Recently, the yen has lost considerable value as the central bank of Japan introduced another round of quantitative easing. The institution will purchase about USD $725 billion worth of government bonds per year. Furthermore, the yen had weakened amid reports of a possible delay to raise the sales-tax until 2017. And, contrary to earlier reports, Chief Cabinet Secretary Yoshihide Suga stated today that Abe is not preparing for an early election (that supposedly would be held in December 2014).
Since 2012, the world’s third-largest economy has engaged in an aggressive monetary policy (‘Abenomics’) in an attempt to stimulate inflation, boost economic expansion, and thus effectively putting an end to a prolonged period of recession. This aggressive monetary policy aims to weaken the yen in order to make Japan’s exports products more attractive.
The depreciating trend of the yen runs parallel to the recent rally of the US dollar (after the US Federal Reserve ended the quantitative easing program and US interest rates are expected to rise from the second quarter of 2015). Economists of the Citigroup believe that the yen can further depreciate to 120 yen per US dollar before the year-end.

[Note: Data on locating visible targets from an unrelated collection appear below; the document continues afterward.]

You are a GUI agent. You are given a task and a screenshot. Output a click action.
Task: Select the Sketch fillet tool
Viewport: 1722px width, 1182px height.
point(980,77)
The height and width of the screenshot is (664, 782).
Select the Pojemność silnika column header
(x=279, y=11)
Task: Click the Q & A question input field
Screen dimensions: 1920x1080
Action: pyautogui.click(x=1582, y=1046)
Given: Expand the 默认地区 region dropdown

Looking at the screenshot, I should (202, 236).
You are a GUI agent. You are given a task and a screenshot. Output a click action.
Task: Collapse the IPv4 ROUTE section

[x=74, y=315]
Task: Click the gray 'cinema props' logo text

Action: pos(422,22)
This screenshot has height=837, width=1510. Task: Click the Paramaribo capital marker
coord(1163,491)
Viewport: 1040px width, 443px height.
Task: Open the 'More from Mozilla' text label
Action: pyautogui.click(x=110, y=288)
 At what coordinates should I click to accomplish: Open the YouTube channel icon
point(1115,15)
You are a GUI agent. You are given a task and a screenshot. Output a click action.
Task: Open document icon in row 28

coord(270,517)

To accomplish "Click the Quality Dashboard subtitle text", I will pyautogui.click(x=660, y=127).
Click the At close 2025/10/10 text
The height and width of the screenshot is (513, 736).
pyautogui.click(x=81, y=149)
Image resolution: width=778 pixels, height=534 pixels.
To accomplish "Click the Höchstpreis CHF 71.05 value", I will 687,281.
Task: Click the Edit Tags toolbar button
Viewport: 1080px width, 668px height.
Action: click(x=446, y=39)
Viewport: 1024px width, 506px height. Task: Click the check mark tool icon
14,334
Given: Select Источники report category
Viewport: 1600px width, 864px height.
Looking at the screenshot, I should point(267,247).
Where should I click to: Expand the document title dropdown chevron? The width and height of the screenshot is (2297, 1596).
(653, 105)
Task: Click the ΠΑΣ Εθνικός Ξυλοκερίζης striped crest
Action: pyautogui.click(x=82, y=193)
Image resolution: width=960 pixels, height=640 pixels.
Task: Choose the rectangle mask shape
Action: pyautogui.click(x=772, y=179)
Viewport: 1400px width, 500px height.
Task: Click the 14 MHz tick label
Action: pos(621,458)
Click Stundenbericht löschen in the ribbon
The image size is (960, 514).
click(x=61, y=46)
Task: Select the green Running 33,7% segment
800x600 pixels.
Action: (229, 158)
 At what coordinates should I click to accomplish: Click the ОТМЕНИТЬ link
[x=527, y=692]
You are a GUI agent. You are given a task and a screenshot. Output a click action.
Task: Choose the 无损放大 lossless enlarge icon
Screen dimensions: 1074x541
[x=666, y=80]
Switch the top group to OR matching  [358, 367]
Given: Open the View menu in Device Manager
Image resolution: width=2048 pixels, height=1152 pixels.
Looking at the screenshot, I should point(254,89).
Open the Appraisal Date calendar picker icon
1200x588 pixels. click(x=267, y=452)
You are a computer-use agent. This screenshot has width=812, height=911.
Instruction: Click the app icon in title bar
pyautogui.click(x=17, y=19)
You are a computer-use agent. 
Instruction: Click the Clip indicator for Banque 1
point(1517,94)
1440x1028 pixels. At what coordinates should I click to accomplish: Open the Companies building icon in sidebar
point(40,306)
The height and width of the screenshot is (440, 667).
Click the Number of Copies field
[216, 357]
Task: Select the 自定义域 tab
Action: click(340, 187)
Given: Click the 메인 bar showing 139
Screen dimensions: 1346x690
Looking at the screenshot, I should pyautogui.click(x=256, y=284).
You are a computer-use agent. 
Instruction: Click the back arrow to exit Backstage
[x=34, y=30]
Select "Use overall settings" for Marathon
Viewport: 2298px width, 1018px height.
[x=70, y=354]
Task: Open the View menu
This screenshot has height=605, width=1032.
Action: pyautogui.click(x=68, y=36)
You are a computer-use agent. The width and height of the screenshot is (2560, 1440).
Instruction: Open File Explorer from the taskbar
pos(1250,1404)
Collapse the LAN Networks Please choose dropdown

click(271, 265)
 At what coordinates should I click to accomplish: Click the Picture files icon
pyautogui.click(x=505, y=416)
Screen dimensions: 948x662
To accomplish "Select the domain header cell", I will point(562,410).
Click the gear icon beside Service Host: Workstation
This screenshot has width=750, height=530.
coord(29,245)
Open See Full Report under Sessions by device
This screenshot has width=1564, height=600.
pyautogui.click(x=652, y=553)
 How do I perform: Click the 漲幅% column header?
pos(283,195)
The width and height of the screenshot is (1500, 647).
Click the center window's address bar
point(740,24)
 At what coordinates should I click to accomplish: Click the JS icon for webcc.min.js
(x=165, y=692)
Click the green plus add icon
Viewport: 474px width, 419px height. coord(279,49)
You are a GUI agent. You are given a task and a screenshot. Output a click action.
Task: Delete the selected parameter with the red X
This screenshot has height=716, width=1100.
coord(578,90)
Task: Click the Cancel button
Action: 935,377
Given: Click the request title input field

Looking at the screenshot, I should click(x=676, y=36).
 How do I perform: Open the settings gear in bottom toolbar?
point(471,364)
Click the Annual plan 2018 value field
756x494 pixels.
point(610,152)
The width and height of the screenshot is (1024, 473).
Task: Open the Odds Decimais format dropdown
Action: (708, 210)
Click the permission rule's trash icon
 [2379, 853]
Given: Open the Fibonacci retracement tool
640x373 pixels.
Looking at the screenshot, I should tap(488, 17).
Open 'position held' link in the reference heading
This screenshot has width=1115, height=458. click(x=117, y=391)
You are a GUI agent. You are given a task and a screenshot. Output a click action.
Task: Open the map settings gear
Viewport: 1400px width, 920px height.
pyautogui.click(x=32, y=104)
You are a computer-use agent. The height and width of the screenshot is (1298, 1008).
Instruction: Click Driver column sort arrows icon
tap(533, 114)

Meanwhile, Japanese consumer confidence reached the lowest level in six months due to the higher sales-tax that was implemented in April 2014, while the September current account surplus rose to 963 billion yen (USD $9.7 billion), up 61.9 percent year-on-year (considerably larger than analysts’ forecasts). However, in recent years Japan’s monthly current account balance has fallen due to the country’s increasing reliance on expensive oil imports to make up for offline nuclear reactors.